When Lucy stood
up in the African savannah for the first time, she demonstrated that humans
could be fundamentally different from those who perished before them. Her mind
was expanding and her thoughts, accelerating. With danger all around her, she
was willing to explore information and that eventually propelled humans out of
Africa and into the unknown. The expansion of the mind was the only attribute
that fueled them out of mediocrity. However, recent history tells us that they
are prone to the recurrence of ignorance.
Humans seem to
have been successful in rewinding the progression of knowledge back - something
that seldom happened for hundred thousand years. Knowledge was always expected
to have a positive slope, and for most of the human history that was true.
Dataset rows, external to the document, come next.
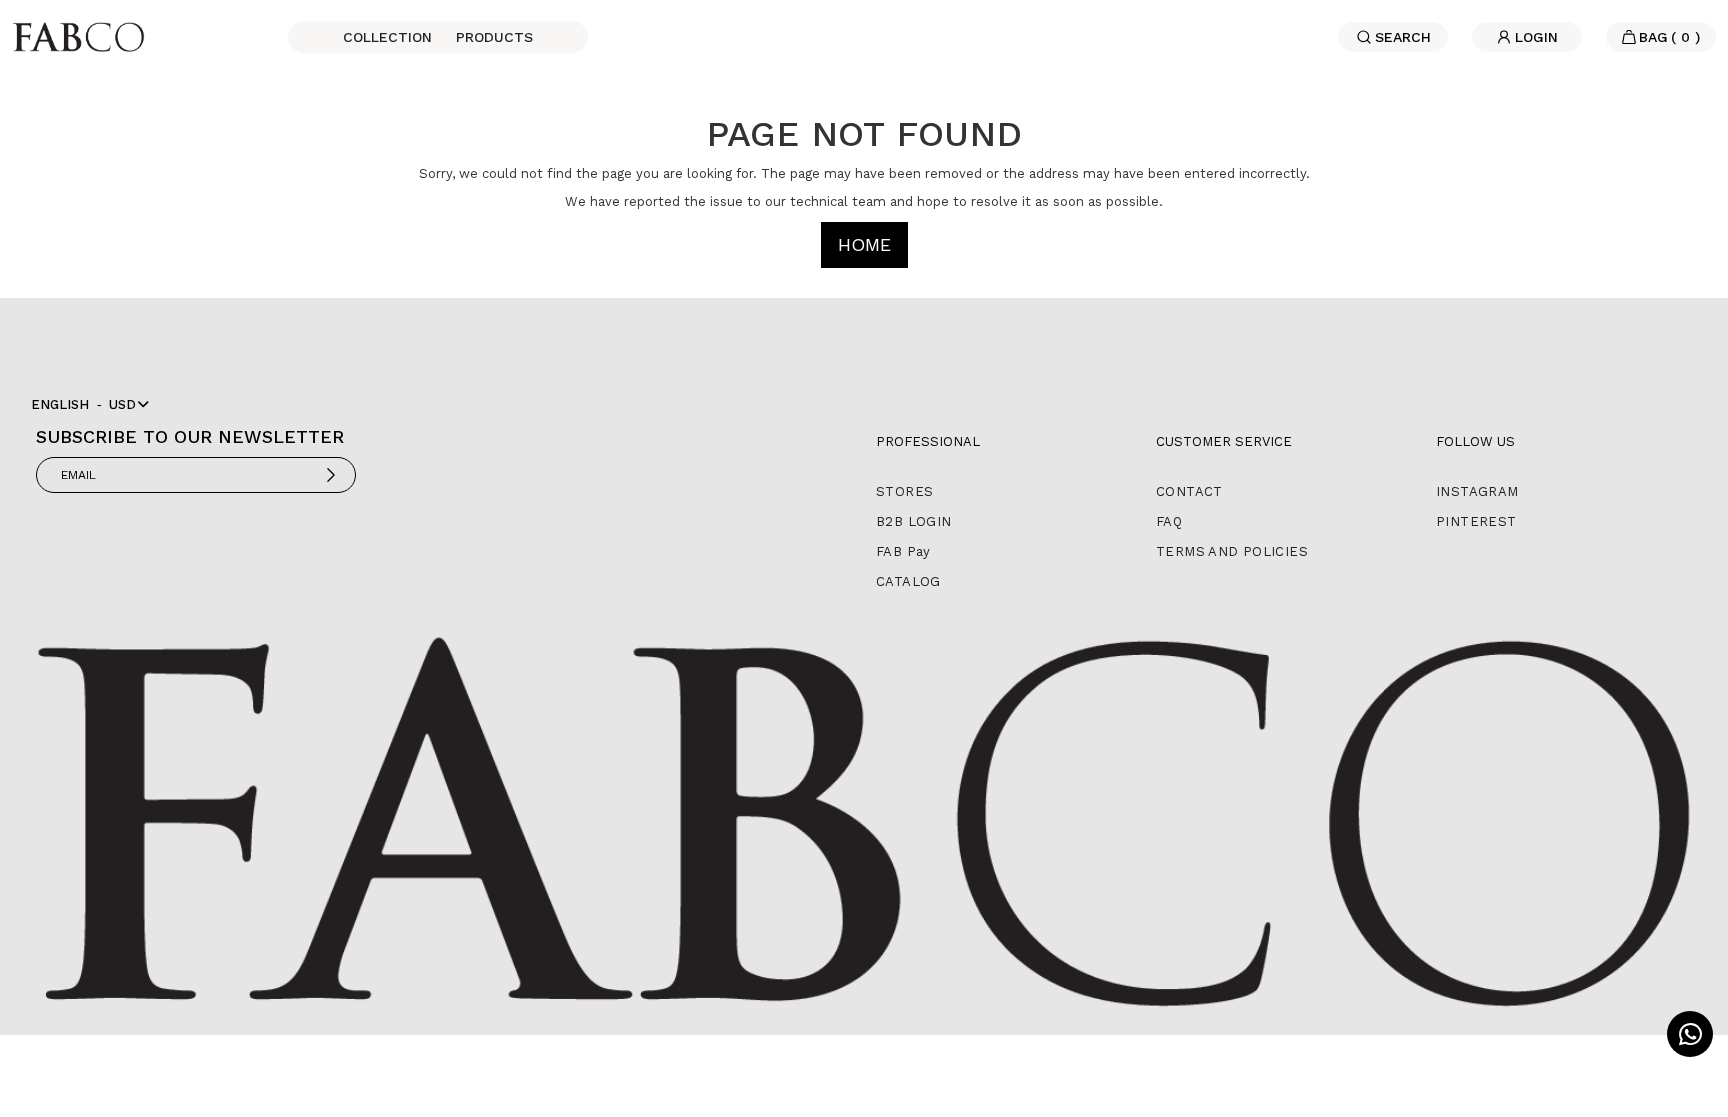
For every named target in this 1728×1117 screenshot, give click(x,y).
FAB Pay (903, 551)
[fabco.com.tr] (78, 35)
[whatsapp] (1690, 1034)
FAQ (1169, 521)
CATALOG (908, 581)
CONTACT (1189, 491)
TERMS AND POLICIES (1232, 551)
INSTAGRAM (1477, 491)
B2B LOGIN (914, 521)
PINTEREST (1476, 521)
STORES (904, 491)
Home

However, in the recent past it has substantially deviated from the expected
norm. The reasons for this is unclear but one possibility is the availability of
a large number of information channels. The advent of printing formalized and
accelerated information flow that was largely constrained to word of mouth
before that. Now that a large number of diverse channels allow the creation and
dissemination of content, without the need for verification, information itself
is losing meaning. In such a regime, aggregate knowledge can decline and this
could create chaos in a system that relies on informed and rational
decision-making at all levels.
The negative
effects on policy due to loss of information are clear. Elections have produced
sub-optimal outcomes and autocratic regimes have been able to sustain
themselves without significant effort. As the seven billion cling together
hoping for a better tomorrow, their leaders appear to lack information to move
them forward. The only viable solution to this stalemate is education that
provides the skills to distill noise into usable information.